13

2.9K 205 229
                                    

yorum yapmayı ve beğenmeyi unutmayınnn.👩🏻‍❤️‍💋‍👩🏻

Kırmızı ruju dudaklarıma iyice yedirdim, ve son kez aynadan yansımama baktım. Üzerimdeki siyah dar crop ve yırtık kot şortumla gayet iyi görünüyordum.

Beni bu şekilde beğenir miydi ki? Saçlarımı maşalayıp, makyajımı daha çekici mi yapmalıydım? Nasıl daha güzel olabilirdim?

Dudaklarımı beni beğenmeme ihtimaliyle istemsizce ısırdım. İçten içe kendisini her zaman fazlasıyla yetersiz, yeterince ilgi çekici olmayan birisi olarak görüyordum. Her defasında kendimi değiştiriyordum. Gerekli değişiklikler her ilişki için gerekliydi.

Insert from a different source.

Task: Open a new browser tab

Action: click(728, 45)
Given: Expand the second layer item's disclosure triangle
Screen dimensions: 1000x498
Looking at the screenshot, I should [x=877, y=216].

Tekrardan makyaj kutularımı karıştırıp, değişik bir şey bulmaya çalıştım. Hala karıştırırken çalan kapı ziliyle önce duraksayıp, daha sonra karıştırmaya devam ettim. Makyajım kapıdan önemliydi.

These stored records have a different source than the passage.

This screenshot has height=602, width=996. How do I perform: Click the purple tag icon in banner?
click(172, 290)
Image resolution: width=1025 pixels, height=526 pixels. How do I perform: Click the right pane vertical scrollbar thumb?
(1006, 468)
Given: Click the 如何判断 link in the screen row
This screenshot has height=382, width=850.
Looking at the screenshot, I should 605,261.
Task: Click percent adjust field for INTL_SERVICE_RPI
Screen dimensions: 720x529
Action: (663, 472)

Hala kutuyu karıştırırken aklıma Taehyung'un geldiği dank etmesiyle kapıya doğru koştum. Kapıyı açarken son kez aynaya bakarak saçlarımı düzelttim.

"Hoş geldin." Kapıyı araladığımda görüş açıma giren gözleriyle direkten göz teması kurdum. Eli ensesinde dururken dudakları kıvrılmıştı. Kim Taehyung, kesinlikle utanıyordu. "Hoş mu geldim?"

Dudaklarımın arasından gülerken, o aynı tatlılığa devam ediyordu. "Evet, hoş geldin."

"Ben de hoş buldum." Kapıyı aralayıp, geçmesine izin verdim.

"Şey, nereye geçmeliyim?" Kalın dudaklarını dişlerinin arasında ezerlen sorduğu soruyla tereddütte düştüm. Oturma odasına mı, odama mı geçmeliydik? "Nereye geçmek istersin, Taehyung?" Topu ona yönelttiğimde afalladı ve etrafa bakınmaya başladı. "Oturabileceğimiz bir yere." Kaşlarımı kaldırıp, ona ciddi misin der gibi baktım. Masum ve anlamaz bakışlarıyla ciddi olduğunu idrak edip, onu salona doğru yönlendirdim.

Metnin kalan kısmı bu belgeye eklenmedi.